O decreto em questão redefine os critérios de transmissão da cidadania italiana, transformando a cidadania iure sanguinis em uma concessão condicionada. Isso afeta diretamente o direito de ação e defesa, garantido pelo artigo 24 da Constituição. A reforma impõe prazos rígidos e centralização administrativa em Roma, criando barreiras para cidadãos, especialmente os residentes no exterior, que enfrentam procedimentos mais complexos e menos transparentes.
Outro ponto crítico levantado é a discriminação indireta entre cidadãos residentes na Itália e no exterior, particularmente em relação aos filhos menores de italianos. Embora o decreto não faça distinções explícitas, seus efeitos são desiguais, contrariando o artigo 3 da Constituição italiana, que preza pela igualdade. O CNF intervém nesses debates para garantir que a igualdade seja medida pelos efeitos reais das normas.
A reforma também promove uma mudança do modelo jurisdicional para um administrativo, reduzindo o papel do advogado e do processo judicial. A cidadania passa a ser gerida burocraticamente, com menos espaço para contraditório e controle judicial. O CNF considera essa dinâmica problemática, pois enfraquece o direito de defesa, um elemento essencial do sistema jurídico.
O uso frequente de decretos-leis para temas sensíveis como a cidadania é outro aspecto debatido. O CNF alerta para os riscos de se normalizar a exceção, lembrando que a urgência não deve justificar a compressão dos direitos fundamentais.
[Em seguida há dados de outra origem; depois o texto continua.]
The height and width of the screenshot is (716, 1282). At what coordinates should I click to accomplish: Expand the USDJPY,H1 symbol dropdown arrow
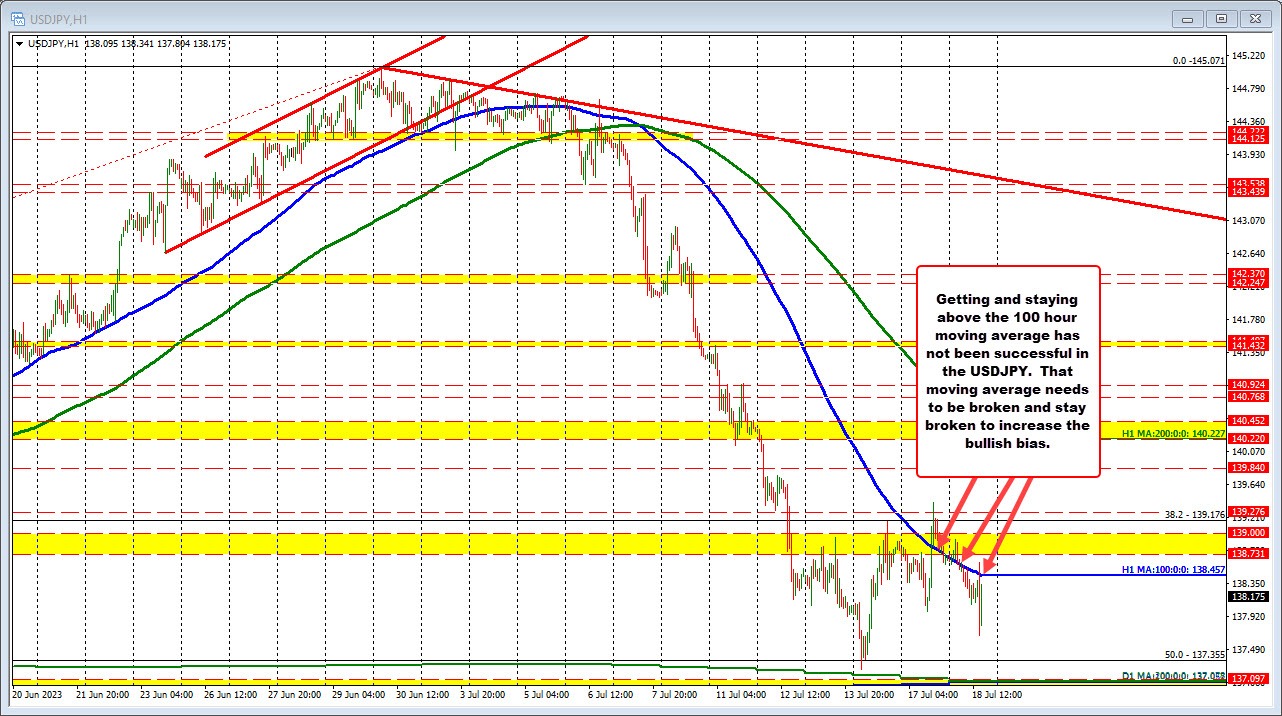(20, 44)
As medidas adotadas são questionadas quanto à sua proporcionalidade e necessidade, especialmente quando afetam direitos pessoais.
A audiência de março será crucial para definir os limites constitucionais da legislação sobre cidadania e o papel do direito de defesa em reformas urgentes. A presença do CNF no debate sinaliza a importância institucional do tema, destacando que a questão transcende o plano político-administrativo e atinge o cerne das garantias constitucionais.